_Problem to work on_. Turn the lines of the listing below into a numbered list, from the first line through the line containing "I will pos(219,592).", skipping blank lines.

Dataset items:

━━━━━━━━━━━━━━━━

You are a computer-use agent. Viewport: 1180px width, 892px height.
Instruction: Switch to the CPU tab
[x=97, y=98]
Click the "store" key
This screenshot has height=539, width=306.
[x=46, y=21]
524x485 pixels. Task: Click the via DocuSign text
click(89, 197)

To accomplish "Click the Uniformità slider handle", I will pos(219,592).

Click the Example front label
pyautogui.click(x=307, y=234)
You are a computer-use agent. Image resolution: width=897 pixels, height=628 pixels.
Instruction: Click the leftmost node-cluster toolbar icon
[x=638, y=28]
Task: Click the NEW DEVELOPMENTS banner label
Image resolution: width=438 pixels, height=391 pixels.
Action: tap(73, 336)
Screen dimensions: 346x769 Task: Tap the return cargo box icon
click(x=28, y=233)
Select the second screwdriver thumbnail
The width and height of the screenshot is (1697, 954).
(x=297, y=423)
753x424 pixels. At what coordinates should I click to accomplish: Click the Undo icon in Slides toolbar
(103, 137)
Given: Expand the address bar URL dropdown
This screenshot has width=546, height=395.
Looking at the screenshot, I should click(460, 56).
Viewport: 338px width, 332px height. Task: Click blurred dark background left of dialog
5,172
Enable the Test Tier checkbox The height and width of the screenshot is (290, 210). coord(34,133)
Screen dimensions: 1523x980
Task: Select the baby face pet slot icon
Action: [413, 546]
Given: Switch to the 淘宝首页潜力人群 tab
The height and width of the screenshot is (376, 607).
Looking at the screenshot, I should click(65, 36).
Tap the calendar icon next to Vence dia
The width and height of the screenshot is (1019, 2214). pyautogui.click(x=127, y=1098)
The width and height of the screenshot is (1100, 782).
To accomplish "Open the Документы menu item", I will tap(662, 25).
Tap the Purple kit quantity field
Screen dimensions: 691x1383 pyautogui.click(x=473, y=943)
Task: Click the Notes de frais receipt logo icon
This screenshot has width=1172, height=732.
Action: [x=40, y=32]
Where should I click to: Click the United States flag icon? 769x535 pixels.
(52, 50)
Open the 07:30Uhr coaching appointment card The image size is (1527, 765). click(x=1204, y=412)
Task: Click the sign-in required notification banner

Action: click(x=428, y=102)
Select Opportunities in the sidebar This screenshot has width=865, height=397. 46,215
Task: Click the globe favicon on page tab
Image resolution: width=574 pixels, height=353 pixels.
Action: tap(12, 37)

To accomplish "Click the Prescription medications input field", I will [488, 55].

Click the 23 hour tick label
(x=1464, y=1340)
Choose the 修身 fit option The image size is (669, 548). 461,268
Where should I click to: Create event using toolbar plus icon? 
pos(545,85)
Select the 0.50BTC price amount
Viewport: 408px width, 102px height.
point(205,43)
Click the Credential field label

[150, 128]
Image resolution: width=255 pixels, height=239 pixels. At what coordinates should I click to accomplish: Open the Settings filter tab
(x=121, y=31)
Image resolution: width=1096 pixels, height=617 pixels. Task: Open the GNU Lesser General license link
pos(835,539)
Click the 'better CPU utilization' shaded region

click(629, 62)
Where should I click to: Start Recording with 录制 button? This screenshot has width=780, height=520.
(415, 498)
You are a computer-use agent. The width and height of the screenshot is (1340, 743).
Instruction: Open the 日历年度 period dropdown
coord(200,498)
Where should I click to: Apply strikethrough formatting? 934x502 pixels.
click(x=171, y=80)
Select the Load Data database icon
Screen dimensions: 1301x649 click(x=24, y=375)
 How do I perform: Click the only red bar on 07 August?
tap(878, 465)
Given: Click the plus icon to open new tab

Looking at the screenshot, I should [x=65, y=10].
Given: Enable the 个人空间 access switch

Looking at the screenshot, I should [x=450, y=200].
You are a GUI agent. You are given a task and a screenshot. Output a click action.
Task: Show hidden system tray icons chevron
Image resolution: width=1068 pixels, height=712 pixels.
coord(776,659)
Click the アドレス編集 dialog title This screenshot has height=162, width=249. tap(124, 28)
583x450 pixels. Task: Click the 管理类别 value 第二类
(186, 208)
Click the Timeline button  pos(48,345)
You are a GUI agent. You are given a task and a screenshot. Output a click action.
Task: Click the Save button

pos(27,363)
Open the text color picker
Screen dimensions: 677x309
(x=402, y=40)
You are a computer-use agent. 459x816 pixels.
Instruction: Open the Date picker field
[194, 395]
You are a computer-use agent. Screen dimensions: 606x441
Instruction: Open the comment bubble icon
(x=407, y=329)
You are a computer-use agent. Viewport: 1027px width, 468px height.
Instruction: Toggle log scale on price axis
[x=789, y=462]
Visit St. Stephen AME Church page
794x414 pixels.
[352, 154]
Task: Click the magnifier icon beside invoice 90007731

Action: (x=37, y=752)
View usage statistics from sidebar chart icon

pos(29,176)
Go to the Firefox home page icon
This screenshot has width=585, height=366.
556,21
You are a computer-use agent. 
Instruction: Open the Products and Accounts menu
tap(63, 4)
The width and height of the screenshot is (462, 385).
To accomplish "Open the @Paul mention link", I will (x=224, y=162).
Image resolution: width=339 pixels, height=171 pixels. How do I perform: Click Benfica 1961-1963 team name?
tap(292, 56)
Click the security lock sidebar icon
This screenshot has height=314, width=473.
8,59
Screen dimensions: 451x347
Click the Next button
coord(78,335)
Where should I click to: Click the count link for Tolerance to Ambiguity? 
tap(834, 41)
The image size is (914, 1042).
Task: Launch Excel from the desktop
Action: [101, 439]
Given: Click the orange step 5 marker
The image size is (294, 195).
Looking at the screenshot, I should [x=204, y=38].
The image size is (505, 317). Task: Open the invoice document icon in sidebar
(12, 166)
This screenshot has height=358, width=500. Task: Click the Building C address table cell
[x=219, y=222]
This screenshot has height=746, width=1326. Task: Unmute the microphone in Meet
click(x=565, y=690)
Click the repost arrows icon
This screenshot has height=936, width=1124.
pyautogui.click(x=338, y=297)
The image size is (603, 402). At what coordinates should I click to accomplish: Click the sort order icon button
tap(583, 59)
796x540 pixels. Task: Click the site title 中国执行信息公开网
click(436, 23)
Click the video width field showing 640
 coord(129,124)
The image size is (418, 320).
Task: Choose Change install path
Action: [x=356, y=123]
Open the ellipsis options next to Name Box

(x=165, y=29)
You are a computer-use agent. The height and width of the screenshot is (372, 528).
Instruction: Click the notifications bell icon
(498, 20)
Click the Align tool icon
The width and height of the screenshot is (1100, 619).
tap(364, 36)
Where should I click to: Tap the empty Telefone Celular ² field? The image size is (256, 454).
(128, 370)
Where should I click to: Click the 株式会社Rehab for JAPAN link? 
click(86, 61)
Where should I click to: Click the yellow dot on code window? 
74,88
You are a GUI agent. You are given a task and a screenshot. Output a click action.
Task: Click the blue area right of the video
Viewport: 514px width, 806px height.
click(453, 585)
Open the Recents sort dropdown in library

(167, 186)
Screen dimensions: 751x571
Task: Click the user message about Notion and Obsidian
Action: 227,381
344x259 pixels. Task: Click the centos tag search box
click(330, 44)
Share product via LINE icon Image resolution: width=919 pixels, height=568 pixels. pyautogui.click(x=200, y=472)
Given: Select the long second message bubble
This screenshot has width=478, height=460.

━━━━━━━━━━━━━━━━

_Answer for the task_.
1. You are a computer-use agent. Viewport: 1180px width, 892px height.
2. Instruction: Switch to the CPU tab
3. [x=97, y=98]
4. Click the "store" key
5. This screenshot has height=539, width=306.
6. [x=46, y=21]
7. 524x485 pixels. Task: Click the via DocuSign text
8. click(89, 197)
9. To accomplish "Click the Uniformità slider handle", I will pos(219,592).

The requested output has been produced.